No matter how many years I have under my belt in the crochet world, it is always fun to try something new.  Here's a first for me: Shaped crocheted bowls.

Start with a basic doily pattern. I like the one used in this blog article (,  The reason I like it is that is works up pretty quick, it has nice open spaces but is solid enough to function as a bowl without most things falling through the traditional doily loops.

Here is the flat doily I made using the pattern in the above link.  I used standard size 10 crochet thread and size 7 crochet hook.  The width is about the size of my hand from palm to fingertips.

Using a product called "Stiffy", I coated the doily and placed it on a saran-covered overturn bowl.  Smooth the doily out flat and smooth over the bowl and let it dry.  It takes about 45 minutes (but I just do mine and then go to bed).

The finished bowl is a great candy dish.  I took this one to school and keep it on my desk with paper clips in it.

This Victorian Pink bowl is made with size 3 crochet thread and a size "1" crochet hook.  It turned out a bit bigger.  I think with this one, I would stop at the white stripe at the top or make a different border ... and by "different" I mean "smaller".

I can whip one of these doilies out in about three to four hours, a nice evening project while watching TV.  These make great gifts for teachers, casual friends, gift exchanges at work.  


Thursday, January 8, 2015

Day at the Beach

If you believe in divine guidance, then you will have no trouble understanding why I believe I had that kind of help in making this afghan.  It was requested by a cousin for her 83 year old mother, our Aunt Libby, who is starting to feel chilly pretty often.  As I type this, we are in the middle of a severe cold front with wind chill temps in the 35-below-zero range.  Schools have been closed for a couple of days.  So the fact that Aunt Libby is feeling a bit chilly these days should not be a surprise to any of us!

I call it “A Day at the Beach” because the colors blend so well and replicate beach colors.  Starting in the deep waters of the ocean, the bottom border is navy blue.  The colors then flow thru the ocean colors of teals, greens and blues, fading into the creams and final border of white, like the sands of the beach.

The photos do not really do it justice.  As I hold it up, the angle of the light makes it look different each time, the colors melting into each other so the individual stripe disappears and all I see if a beautiful flow of color.

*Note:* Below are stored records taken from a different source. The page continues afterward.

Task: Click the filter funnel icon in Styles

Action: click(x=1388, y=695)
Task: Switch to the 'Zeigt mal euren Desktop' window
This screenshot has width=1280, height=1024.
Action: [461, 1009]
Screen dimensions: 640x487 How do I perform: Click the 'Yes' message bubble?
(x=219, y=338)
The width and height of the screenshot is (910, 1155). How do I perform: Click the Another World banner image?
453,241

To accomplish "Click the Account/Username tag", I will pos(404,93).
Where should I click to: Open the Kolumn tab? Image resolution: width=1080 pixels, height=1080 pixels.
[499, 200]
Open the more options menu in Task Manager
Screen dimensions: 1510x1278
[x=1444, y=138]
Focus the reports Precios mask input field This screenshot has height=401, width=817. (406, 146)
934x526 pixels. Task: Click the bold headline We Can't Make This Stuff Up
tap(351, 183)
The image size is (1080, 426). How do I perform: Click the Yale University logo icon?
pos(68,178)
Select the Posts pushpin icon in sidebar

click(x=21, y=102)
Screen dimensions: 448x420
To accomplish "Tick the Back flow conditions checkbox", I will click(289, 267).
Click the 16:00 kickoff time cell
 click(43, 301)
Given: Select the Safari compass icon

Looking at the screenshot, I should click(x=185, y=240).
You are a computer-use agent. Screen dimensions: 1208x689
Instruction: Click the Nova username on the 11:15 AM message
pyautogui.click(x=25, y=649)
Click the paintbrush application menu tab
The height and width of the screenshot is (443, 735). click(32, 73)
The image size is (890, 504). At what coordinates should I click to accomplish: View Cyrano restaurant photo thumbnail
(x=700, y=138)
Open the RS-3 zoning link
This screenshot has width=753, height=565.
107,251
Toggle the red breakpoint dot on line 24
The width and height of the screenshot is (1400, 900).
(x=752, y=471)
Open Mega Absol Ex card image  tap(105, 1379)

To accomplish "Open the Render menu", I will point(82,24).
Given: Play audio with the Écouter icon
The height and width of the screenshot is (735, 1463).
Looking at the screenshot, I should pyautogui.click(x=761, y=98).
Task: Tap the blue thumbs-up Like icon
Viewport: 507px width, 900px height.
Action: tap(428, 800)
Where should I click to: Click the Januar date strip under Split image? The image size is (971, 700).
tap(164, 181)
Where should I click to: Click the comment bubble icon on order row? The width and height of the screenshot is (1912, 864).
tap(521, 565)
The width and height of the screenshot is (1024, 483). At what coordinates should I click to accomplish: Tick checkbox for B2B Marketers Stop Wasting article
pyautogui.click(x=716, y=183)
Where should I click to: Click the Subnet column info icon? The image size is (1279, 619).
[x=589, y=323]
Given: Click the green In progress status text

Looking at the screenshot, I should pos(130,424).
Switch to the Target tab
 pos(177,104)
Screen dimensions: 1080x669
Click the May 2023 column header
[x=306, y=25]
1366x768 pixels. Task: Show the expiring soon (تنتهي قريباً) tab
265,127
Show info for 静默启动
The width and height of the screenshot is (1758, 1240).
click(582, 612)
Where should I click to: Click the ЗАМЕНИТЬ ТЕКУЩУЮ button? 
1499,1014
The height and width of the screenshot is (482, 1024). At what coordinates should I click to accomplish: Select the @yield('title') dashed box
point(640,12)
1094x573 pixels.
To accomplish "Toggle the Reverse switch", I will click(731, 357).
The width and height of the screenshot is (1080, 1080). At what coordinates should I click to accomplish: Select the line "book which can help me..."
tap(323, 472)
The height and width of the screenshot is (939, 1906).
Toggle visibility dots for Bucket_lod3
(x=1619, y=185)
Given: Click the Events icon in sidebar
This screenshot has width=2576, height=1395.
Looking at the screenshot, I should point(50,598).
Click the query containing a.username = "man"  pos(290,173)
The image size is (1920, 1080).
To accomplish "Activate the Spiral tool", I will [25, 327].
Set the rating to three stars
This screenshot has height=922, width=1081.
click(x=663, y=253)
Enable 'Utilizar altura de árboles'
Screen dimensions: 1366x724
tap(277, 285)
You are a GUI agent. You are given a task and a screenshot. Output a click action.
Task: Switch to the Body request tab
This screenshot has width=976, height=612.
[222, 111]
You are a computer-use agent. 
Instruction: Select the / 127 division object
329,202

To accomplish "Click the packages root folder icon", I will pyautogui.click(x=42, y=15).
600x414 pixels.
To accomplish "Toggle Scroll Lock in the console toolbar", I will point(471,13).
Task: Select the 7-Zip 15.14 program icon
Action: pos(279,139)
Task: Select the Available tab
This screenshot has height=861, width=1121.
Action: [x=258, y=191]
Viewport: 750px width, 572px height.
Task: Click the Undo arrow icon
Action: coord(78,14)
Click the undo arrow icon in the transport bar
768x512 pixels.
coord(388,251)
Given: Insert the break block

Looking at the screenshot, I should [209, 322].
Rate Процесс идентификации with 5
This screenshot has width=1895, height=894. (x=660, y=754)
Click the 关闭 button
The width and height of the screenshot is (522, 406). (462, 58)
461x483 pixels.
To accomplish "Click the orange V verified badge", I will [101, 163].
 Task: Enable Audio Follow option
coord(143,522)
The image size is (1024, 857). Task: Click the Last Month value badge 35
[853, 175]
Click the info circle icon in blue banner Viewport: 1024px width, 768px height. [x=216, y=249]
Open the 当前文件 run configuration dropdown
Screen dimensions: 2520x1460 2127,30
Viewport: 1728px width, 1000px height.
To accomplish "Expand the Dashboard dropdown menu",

I used standard yarn (meaning not baby yarn or anything special) and a size “L” yarn crochet hook.   To start, I chained 100, which makes the end result about the width of a single bed.  Two strands of yarn were used, making the afghan extra thick, extra warm, and extra soft.  The softness is enhanced by the stitch I just discovered a couple of days ago (again, claiming divine guidance!).  One row is dc-sc-dc-sc, etc., and the next row is sc-dc-sc-dc, etc.  This stitch pattern gives it a nice stretchy texture and adds an overall softness to the finished afghan.  Each stripe is 9 rows of color.

When I make this again, I'll probably do a chain-80 to start and make each stripe only six, maybe seven rows to make it more "lap" size.  My husband tried this out for me and sitting on the couch, he had significant afghan overlapping on the floor at his feet.  But .... as I tried it out, I found the size to be perfect when curled up on the loveseat, my feet tucked in under me, nice and cozy warm as I enjoy my favorite TV show or a good book.

I’m a pretty fast crocheter, but this was a record setter for me.  I started and finished this one inside of three days.  Or I should say, inside of three evenings. 

I set my yarns up in this box for easy access.  I’m fortunate that I had a box in the house that was the perfect size for these yarns, enabling me to carry it from living room to bedroom, depending on where I chose to work on it.

It is being shipped to Aunt Libby this week.  May she spend many, many happy hours snuggling on the couch underneath it, staying warm as toast as she enjoys her day!